Q. Which current ICT trends or fads should HEIs be sceptical about rushing to buy just yet?

PM: There is lots of noise around AI/AR and other hotly used terms. Whilst they do have plenty of merit and you can do some incredible things with them, they’re also a very quick way to waste money if you don’t understand what you’re paying for.

JE: This is a case of not rushing to buy or implement technologies. Understand what you need to achieve, how you want to achieve it and adopt the right technologies for you and this goal.


Case study: University of Huddersfield

LapSafe have worked with several HEIs

Lapsafe has supported several HEIs with their ICT requirements. For example, when Wayne Winterbottom, IT support manager for computing and library services at The University of Huddersfield sought to introduce a new service which would see the automation of a laptop loaning system for the students, he spoke to colleagues who had experience of the LapSafe Diplomat LMS being installed in other universities around the UK.

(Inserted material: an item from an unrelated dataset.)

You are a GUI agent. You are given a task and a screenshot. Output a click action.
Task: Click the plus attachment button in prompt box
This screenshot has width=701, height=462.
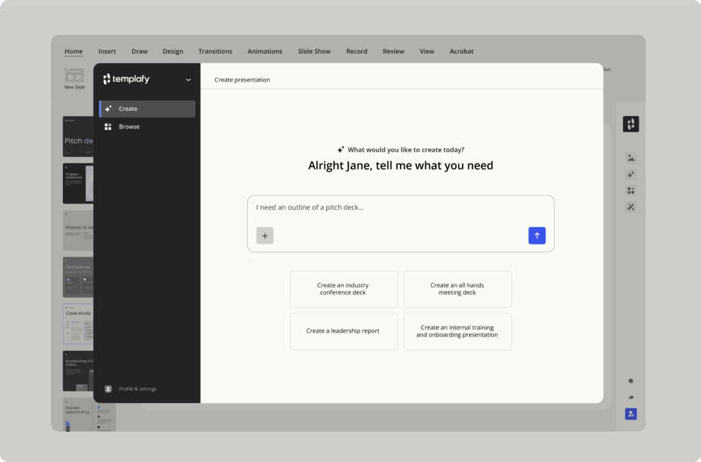(265, 235)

Commenting on the project, Wayne said: “The installation guys were friendly, professional and helpful, they talk you through the procedure and the unit was up and running quickly. The units were set-up and programmed within a couple of hours and I think a lot of that is down to the preparation of the LapSafe team before they arrived. They sorted all our barcode information before arriving so they had the system all pre-programmed; there seems to be a lot of hard work that goes into making it such a smooth transition on the day.”

The university decided to go ahead and do a soft launch without any advertising, and within a week all the laptops had been loaned out. Wayne and his team have since looked at the statistics available and discovered that in the first month there had been around 600 loans.

Wayne added: “One of the good things with the new service is the improvement on customer satisfaction. Students are now getting more time to talk about real issues with the library staff at the front desk rather than just queuing to get a laptop. The desk queues are smaller and they feel they are getting better attention.

“The LapSafe Diplomat LMS has certainly improved the customer experience here at Huddersfield and long may it continue.”